Abstract

The spatial ecology of the Herpestidae family has remained poorly studied across Africa. The behavioural plasticity and generalist nature of members of the family could be facilitating their expansion in anthropogenically transformed landscapes. Given the current paucity of information on their spatial ecology, knowledge of their spatial movement is important ecological information for the species conservation. Three co-existing mongoose species [large grey (Herpestes ichneumon, n = 5)], water (Atilax paludinosus, n = 5) and white-tailed (Ichneumia albicauda, n = 2) were collared and tracked from September 2016 to October 2017 using Global Positioning System (GPS)–Ultra-high-frequency (UHF) transmitters to determine their home range size and fine-scale spatial movement in the fragmented natural habitat and farmland mosaic landscape of the KwaZulu-Natal Midlands, South Africa.
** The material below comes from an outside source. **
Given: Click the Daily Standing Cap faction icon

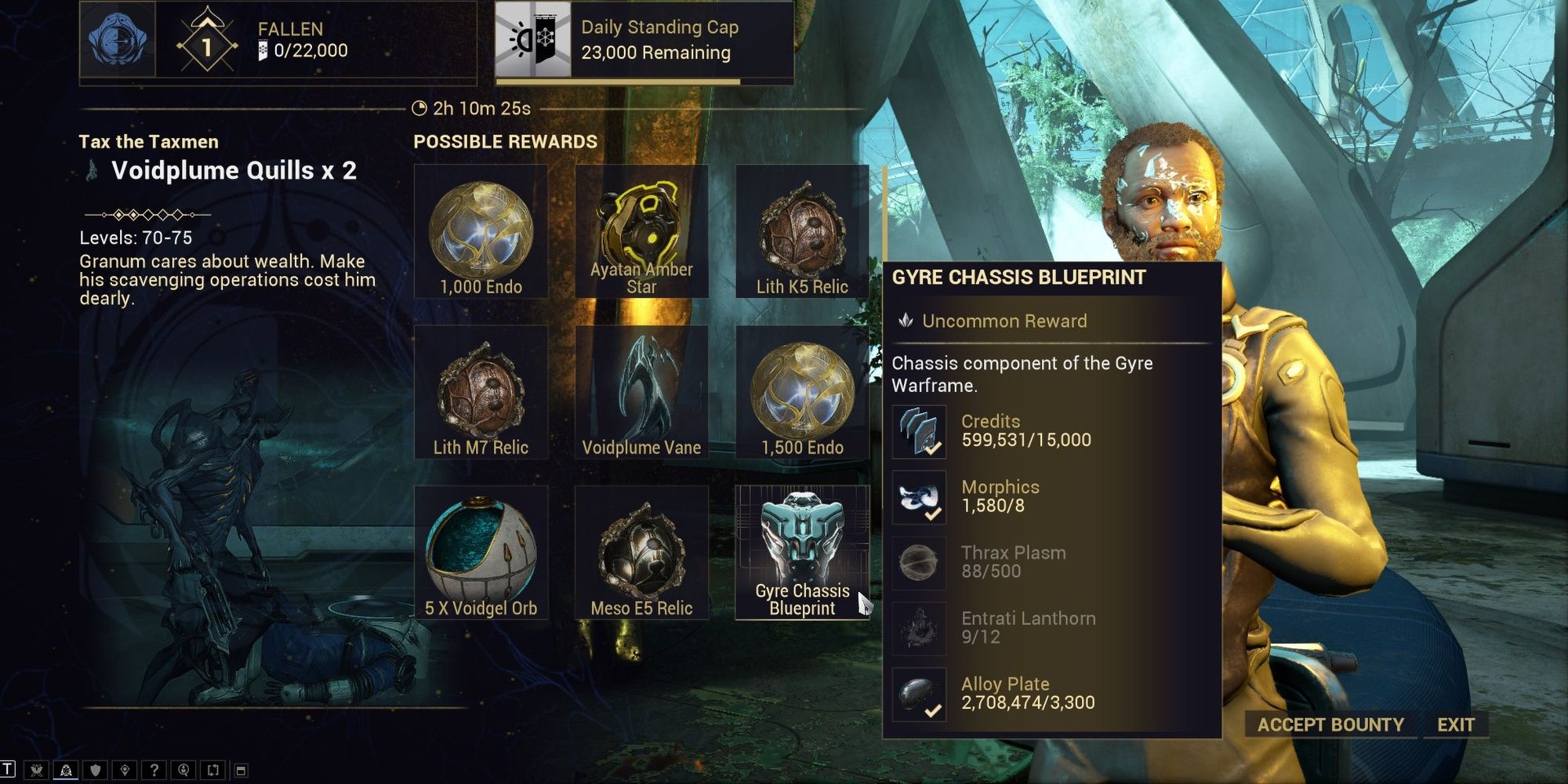Looking at the screenshot, I should (x=533, y=39).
Three home range methods [minimum convex polygon (MCP), kernel density estimation (KDE) and local convex hull (LoCoH)] were used to delineate individual home range size and core area utilisation. The overall mean home range size (95% KDE mean ± S.E.) differed among species: large grey (9.8 ± 8.19 km2), water (13.7 ± 5.30 km2) and white-tailed mongoose (0.9 ± 0.06 km2). The mean core area utilisation size (50% KDE means ± S.E.) for large grey, water and white-tailed mongoose was 2.2 ± 0.77 km2, 3.1 ± 0.96 km2 and 0.2 ± 0.02 km2. Species specific variability in home range size of the study species emphasises this family’s adaptability to their surrounding environment in a changing natural habitat and farmland mosaic landscape. The reduced core area use possibly indicates the availability of high resourceful areas and adequate resources within a comparably small area.